Camille Lefebvre, c.s.c. and
Marie-Leonie Paradis, foundress

Camille Lefebvre
A friend of the Paradis family, he was nine years older than Élodie.  He was fatherless and was the only support of his infirm elderly mother.  Pious, he felt attracted to the priesthood but there was no money for his studies.  The Holy Cross Fathers were ready to teach philosophy and theology to young men in exchange for a few hours per day of teaching at their college in Saint-Laurent.  Accepted, he became a Holy Cross Father.  Superior of St. Joseph’s College in Memramcook, he asked the Holy Cross Sisters, from Indiana in the United States, for help to ensure the proper functioning of his College.  He died suddenly in 1895.  He was named the great defender and savior of the French language in Acadia.

Photo of
Camille Lefebvre, c.s.c.

In the fall of 1874, Sister Marie-de-Sainte-Leonie was sent from Indiana to Memramcook, New Brunswick, to take charge of the sisters and young Acadians who performed domestic work at St. Joseph’s College, then under the leadership of Father Camille Lefebvre, c.s.c..

This place soon became a source of vocations and generous girls quickly gathered around Sister Leonie or Sister Marie-Leonie as she was usually called.

There, in 1880, she officially founded her Institute: The Little Sisters of the Holy Family to collaborate with and support the Religious of Holy Cross in educational work.

In 1895, the death of Father Lefebvre, who had assisted the community, left this work full of promise without canonical approval.

In 1880, the General Chapter of the Holy Cross Congregation accepted that these girls, called "Little Sisters of the Holy Family", would organize themselves into an autonomous Institute under the direction of Sister Marie-Leonie.  While sanctifying themselves through private vows, these young women devoted themselves to the domestic care of the Holy Cross colleges in Canada.

She still remains a profess of Holy Cross and wears its habit.  In 1905, Pope Saint Pius X relieved her of her obligations to her first community and allowed her to wear the religious habit given to her sisters.

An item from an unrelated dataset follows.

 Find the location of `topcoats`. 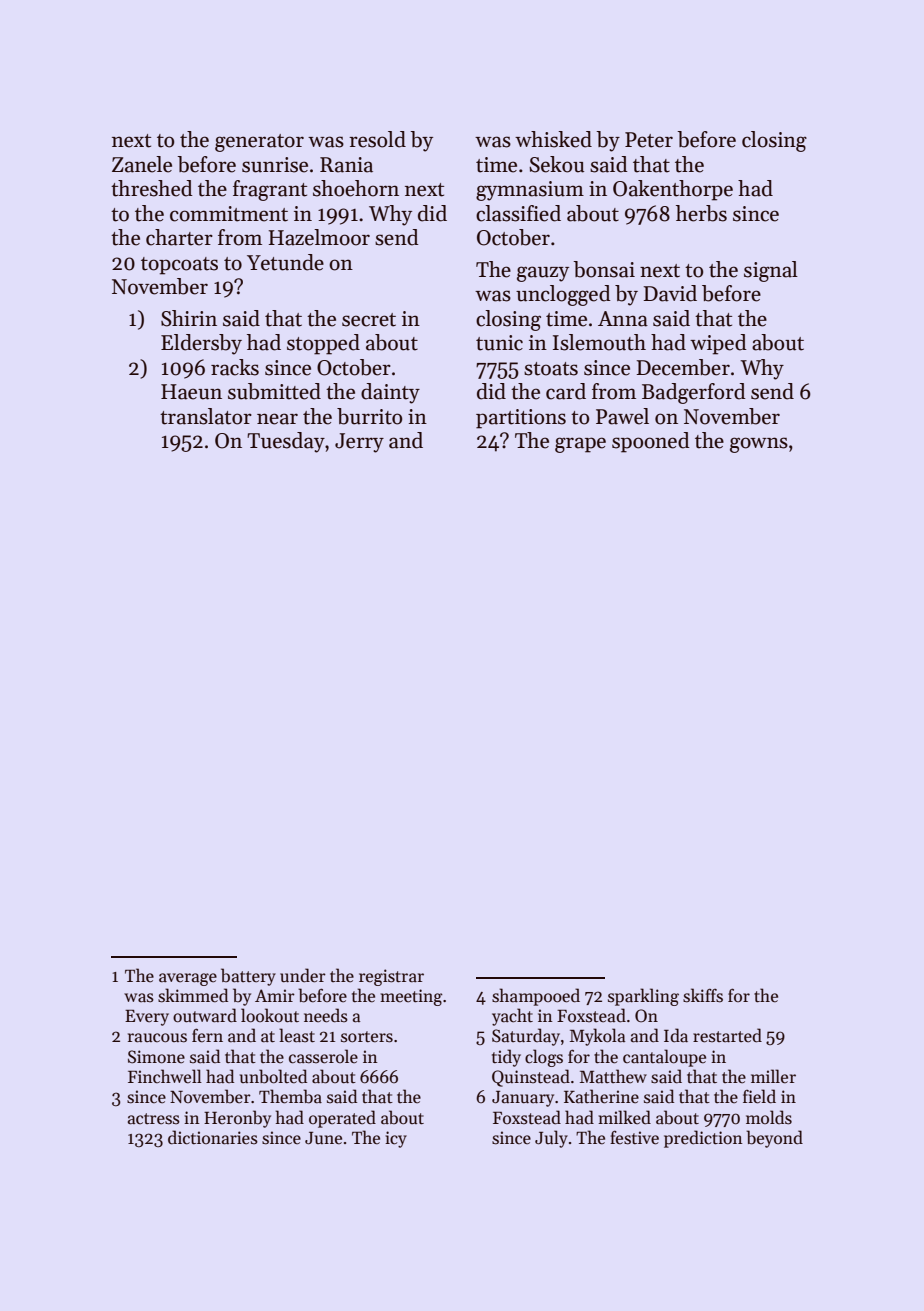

Painting of Mother Marie-Leonie Painting of Mother Marie-Leonie

Painting of Mother Marie-Leonie

Gradually, the Institute came to serve different religious communities and diocesan clergy.

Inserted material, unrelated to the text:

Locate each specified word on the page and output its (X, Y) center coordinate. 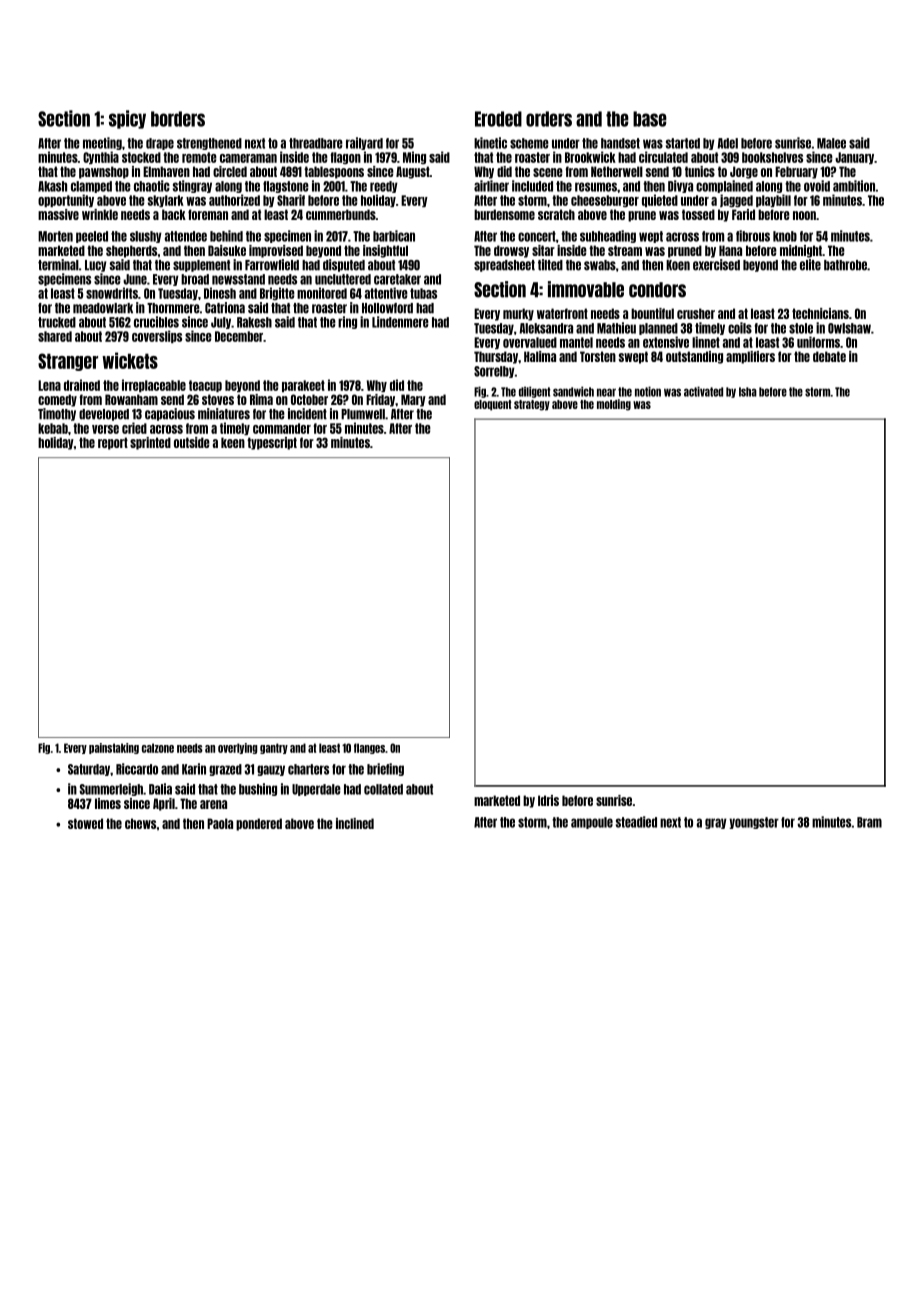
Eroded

Her sisters worked in more than forty houses when God called her to him on May 3, 1912, at the age of 72, after having led her community for 32 years.

That very morning, she had the joy of receiving permission to print the "Little Rule" of the Constitutions, for which she waited patiently for twenty years.  When dinner was over, she died suddenly after saying to a sick sister in the afternoon: Goodbye until we meet in heaven!

A woman of great heart, of disarming simplicity, she left more than 600 nuns happy to follow in her footsteps, loving and supporting the ministry of priests in prayer and devotion.